> [YOUR GOAL]:
Your output should be the lines from the one with "Instruction: Open the info icon in the header" through the end of the entries below, set down word for word and nothing else.

> [AVAILABLE DATA]:
━━━━━━━━
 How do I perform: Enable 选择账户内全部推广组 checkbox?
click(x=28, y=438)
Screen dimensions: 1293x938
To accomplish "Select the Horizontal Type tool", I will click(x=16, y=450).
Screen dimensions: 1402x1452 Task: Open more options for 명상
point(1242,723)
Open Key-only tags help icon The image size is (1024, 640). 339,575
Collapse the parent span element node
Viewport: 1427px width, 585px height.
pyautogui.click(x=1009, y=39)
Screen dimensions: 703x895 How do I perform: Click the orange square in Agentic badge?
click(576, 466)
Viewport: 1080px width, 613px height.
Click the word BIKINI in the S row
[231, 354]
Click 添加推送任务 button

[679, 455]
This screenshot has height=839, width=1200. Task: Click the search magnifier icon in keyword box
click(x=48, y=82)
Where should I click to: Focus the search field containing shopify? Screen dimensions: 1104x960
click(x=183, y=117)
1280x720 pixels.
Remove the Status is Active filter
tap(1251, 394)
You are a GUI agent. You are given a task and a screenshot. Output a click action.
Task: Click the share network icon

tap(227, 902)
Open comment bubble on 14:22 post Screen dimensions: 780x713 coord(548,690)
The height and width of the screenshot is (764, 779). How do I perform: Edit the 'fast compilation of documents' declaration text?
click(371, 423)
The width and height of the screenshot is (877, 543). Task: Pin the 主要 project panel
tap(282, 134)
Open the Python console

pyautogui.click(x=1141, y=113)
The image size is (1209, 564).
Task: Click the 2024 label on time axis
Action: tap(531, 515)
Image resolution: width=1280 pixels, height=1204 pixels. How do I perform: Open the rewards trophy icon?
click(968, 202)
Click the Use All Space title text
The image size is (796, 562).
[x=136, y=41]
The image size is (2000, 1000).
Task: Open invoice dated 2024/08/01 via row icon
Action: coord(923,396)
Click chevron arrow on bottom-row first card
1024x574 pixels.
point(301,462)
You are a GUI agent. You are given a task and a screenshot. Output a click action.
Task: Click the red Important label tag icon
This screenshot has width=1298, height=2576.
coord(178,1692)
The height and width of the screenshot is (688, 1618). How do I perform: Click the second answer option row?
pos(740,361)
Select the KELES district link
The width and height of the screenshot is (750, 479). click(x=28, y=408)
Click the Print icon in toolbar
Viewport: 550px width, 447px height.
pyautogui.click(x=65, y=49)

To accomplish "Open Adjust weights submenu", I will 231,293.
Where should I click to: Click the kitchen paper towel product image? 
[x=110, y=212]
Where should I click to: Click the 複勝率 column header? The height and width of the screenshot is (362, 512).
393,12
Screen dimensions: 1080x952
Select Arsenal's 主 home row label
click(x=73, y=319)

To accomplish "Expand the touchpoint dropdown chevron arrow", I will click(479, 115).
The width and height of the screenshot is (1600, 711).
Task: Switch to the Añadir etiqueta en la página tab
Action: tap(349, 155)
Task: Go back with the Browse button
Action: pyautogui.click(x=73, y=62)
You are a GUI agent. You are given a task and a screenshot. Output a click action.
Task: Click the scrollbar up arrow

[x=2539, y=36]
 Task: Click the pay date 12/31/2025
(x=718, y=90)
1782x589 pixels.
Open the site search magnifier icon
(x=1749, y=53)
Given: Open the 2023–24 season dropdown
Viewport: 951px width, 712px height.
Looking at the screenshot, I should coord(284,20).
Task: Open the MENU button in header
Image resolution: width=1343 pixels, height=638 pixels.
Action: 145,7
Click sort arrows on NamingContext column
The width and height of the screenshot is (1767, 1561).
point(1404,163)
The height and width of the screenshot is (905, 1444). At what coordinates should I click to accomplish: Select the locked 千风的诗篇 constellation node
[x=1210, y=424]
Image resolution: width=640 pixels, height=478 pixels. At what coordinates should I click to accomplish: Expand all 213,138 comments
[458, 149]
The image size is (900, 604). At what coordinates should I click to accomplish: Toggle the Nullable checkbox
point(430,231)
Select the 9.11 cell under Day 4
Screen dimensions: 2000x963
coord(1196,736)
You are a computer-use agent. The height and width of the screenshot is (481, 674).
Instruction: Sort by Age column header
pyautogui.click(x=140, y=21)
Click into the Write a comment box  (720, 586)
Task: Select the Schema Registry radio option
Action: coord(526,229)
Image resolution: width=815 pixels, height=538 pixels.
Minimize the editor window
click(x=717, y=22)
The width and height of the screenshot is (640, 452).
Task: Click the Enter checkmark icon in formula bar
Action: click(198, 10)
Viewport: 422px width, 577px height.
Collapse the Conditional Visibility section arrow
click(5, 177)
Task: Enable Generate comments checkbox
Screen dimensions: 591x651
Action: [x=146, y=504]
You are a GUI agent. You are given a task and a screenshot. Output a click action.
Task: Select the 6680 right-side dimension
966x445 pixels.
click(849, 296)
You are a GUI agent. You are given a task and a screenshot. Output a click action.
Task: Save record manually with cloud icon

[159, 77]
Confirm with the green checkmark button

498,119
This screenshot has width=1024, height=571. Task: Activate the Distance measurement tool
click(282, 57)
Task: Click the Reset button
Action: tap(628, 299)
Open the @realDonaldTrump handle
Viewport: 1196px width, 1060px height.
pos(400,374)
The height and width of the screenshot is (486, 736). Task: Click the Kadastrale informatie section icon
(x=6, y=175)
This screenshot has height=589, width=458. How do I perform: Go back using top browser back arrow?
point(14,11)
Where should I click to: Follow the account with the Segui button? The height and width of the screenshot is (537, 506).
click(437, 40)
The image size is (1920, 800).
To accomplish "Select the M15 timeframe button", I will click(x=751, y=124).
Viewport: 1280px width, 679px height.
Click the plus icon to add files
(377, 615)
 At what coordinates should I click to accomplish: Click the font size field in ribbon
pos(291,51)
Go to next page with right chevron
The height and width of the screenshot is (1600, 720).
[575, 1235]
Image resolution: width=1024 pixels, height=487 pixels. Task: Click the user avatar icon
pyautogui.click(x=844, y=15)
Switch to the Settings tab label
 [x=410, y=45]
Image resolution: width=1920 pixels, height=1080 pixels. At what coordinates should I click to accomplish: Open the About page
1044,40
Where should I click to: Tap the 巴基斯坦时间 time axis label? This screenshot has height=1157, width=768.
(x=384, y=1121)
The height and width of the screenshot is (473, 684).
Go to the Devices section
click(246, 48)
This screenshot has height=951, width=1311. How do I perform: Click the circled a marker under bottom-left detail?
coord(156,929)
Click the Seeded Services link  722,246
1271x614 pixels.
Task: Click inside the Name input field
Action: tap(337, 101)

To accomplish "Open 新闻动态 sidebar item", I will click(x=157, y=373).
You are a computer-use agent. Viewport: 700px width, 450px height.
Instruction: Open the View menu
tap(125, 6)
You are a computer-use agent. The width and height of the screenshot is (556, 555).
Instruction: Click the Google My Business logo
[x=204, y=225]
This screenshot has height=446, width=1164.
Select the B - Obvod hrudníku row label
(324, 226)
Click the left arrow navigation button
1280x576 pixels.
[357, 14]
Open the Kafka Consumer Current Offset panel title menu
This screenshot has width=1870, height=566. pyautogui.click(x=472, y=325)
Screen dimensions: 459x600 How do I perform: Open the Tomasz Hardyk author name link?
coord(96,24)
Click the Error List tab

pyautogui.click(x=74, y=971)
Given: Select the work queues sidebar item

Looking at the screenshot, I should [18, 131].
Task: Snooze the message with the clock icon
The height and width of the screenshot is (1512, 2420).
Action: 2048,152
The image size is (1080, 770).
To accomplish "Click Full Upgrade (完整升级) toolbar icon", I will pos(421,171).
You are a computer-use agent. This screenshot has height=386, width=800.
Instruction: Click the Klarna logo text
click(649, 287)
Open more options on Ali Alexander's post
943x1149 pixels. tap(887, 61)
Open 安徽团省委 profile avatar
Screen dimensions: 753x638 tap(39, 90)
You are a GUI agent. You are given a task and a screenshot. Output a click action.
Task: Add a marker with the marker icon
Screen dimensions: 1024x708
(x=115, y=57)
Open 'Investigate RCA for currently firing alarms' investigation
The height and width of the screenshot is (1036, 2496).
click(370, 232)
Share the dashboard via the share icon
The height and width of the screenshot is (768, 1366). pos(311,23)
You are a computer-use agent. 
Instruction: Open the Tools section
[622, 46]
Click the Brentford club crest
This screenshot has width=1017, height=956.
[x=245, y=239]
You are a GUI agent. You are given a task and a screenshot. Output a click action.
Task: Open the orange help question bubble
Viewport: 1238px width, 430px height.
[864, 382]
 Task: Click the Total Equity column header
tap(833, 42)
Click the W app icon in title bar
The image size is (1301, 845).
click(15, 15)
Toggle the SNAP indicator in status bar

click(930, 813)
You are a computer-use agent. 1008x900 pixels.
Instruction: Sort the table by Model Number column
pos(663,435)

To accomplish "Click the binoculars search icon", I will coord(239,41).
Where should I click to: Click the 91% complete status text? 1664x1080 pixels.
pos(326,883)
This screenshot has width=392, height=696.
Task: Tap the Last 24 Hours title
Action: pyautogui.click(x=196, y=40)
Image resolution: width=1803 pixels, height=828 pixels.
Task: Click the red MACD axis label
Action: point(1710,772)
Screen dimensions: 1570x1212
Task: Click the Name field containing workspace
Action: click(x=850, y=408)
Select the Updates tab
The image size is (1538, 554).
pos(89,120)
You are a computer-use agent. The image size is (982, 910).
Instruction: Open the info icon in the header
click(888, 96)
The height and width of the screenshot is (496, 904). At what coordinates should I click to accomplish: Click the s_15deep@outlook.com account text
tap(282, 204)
━━━━━━━━
> [ANSWER FOR THE TASK]:
Instruction: Open the info icon in the header
click(888, 96)
The height and width of the screenshot is (496, 904). At what coordinates should I click to accomplish: Click the s_15deep@outlook.com account text
tap(282, 204)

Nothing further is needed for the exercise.